--- PROVIDED DATA Enclosed Below ---
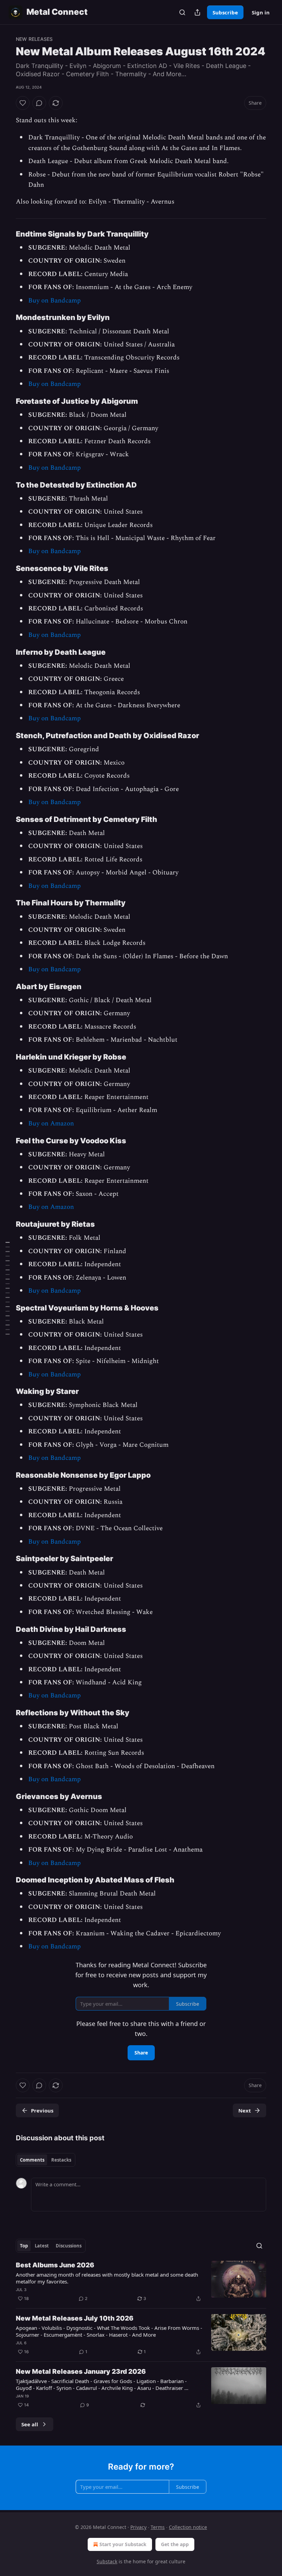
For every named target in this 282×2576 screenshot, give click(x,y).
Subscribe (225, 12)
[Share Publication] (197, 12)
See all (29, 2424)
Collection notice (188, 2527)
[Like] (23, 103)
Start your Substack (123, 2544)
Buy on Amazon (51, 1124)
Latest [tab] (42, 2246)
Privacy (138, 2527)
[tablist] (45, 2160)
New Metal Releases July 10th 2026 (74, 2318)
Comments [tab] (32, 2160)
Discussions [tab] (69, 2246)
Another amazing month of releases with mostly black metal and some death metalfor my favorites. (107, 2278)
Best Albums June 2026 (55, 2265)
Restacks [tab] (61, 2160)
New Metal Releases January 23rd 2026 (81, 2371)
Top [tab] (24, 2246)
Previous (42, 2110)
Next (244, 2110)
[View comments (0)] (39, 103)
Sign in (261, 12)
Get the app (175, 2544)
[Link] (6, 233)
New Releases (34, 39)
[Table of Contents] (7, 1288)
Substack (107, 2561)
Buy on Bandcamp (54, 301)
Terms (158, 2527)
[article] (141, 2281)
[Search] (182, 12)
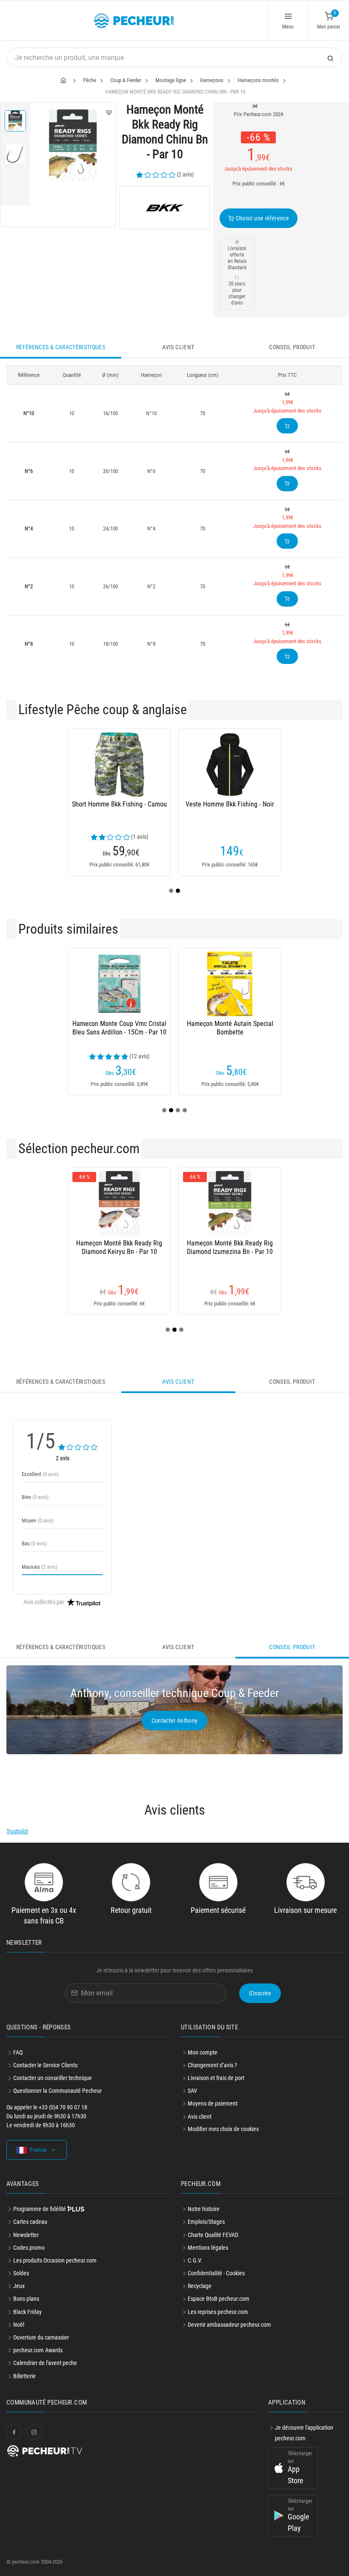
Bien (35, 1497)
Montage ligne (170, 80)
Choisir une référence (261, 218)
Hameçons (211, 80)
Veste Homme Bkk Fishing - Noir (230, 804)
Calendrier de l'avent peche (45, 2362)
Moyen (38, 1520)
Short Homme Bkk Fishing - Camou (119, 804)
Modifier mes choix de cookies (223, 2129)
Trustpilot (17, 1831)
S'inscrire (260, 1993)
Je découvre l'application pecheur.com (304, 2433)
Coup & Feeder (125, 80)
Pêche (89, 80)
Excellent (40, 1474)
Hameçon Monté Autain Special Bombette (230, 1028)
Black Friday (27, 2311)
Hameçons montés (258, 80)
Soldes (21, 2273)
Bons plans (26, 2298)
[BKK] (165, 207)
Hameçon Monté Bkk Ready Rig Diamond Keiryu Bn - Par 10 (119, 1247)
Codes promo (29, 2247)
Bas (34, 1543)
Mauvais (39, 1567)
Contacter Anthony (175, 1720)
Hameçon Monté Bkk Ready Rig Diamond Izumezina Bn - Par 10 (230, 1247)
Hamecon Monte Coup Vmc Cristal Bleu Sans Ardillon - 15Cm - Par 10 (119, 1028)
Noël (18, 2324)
--- End of Enclosed PROVIDED DATA ---
--- PROVIDED DATA Enclosed Below ---
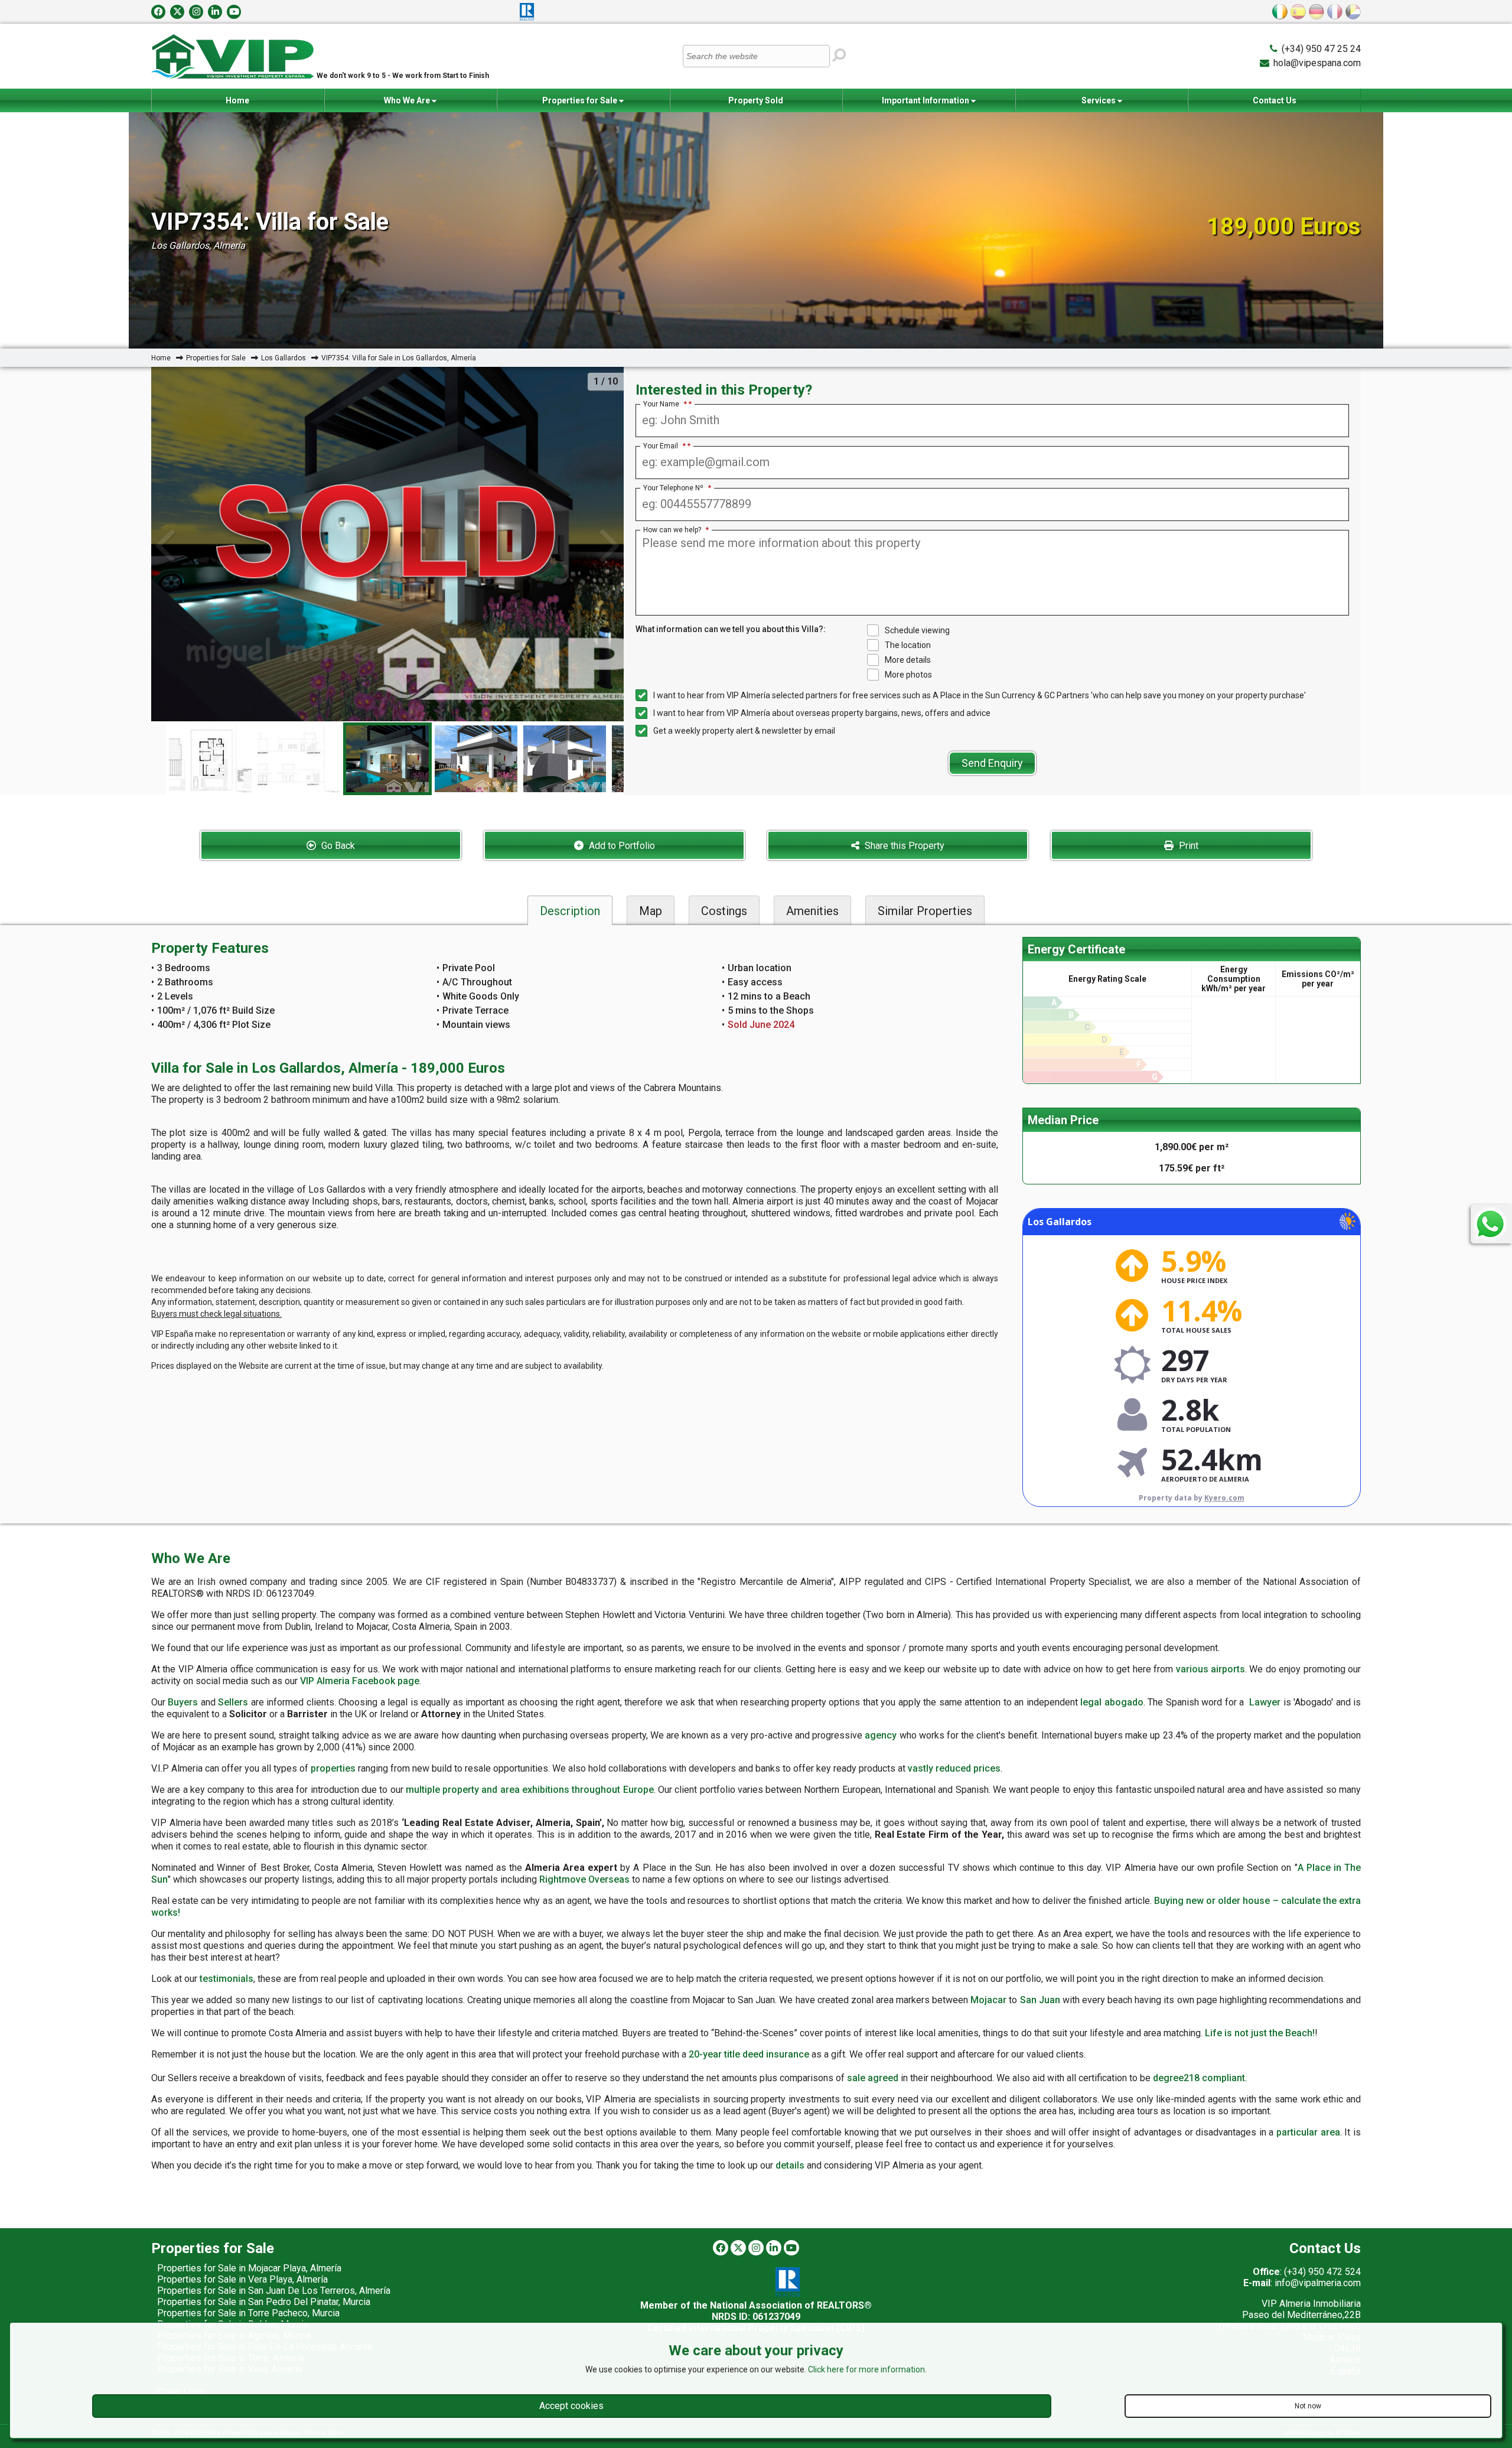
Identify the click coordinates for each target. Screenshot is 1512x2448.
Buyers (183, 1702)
--- End of Enclosed PROVIDED DATA ---
→ REQUIRED WORK
What you return from the records above should be exactly everything from the line with "For every named" down to the line with "Noël (18, 2324)", both kept, and no pictures.

→ THE ANSWER
For every named target in this 282×2576 screenshot, give click(x,y).
Subscribe (225, 12)
[Share Publication] (197, 12)
See all (29, 2424)
Collection notice (188, 2527)
[Like] (23, 103)
Start your Substack (123, 2544)
Buy on Amazon (51, 1124)
Latest [tab] (42, 2246)
Privacy (138, 2527)
[tablist] (45, 2160)
New Metal Releases July 10th 2026 (74, 2318)
Comments [tab] (32, 2160)
Discussions [tab] (69, 2246)
Another amazing month of releases with mostly black metal and some death metalfor my favorites. (107, 2278)
Best Albums June 2026 (55, 2265)
Restacks [tab] (61, 2160)
New Metal Releases January 23rd 2026 (81, 2371)
Top [tab] (24, 2246)
Previous (42, 2110)
Next (244, 2110)
[View comments (0)] (39, 103)
Sign in (261, 12)
Get the app (175, 2544)
[Link] (6, 233)
New Releases (34, 39)
[Table of Contents] (7, 1288)
Substack (107, 2561)
Buy on Bandcamp (54, 301)
Terms (158, 2527)
[article] (141, 2281)
[Search] (182, 12)
Bien (35, 1497)
Montage ligne (170, 80)
Choisir une référence (261, 218)
Hameçons (211, 80)
Veste Homme Bkk Fishing - Noir (230, 804)
Calendrier de l'avent peche (45, 2362)
Moyen (38, 1520)
Short Homme Bkk Fishing - Camou (119, 804)
Modifier mes choix de cookies (223, 2129)
Trustpilot (17, 1831)
S'inscrire (260, 1993)
Je découvre l'application pecheur.com (304, 2433)
Coup & Feeder (125, 80)
Pêche (89, 80)
Excellent (40, 1474)
Hameçon Monté Autain Special Bombette (230, 1028)
Black Friday (27, 2311)
Hameçons montés (258, 80)
Soldes (21, 2273)
Bons plans (26, 2298)
[BKK] (165, 207)
Hameçon Monté Bkk Ready Rig Diamond Keiryu Bn - Par 10 (119, 1247)
Codes promo (29, 2247)
Bas (34, 1543)
Mauvais (39, 1567)
Contacter Anthony (175, 1720)
Hameçon Monté Bkk Ready Rig Diamond Izumezina Bn - Par 10 (230, 1247)
Hamecon Monte Coup Vmc Cristal Bleu Sans Ardillon - 15Cm - Par 10 (119, 1028)
Noël (18, 2324)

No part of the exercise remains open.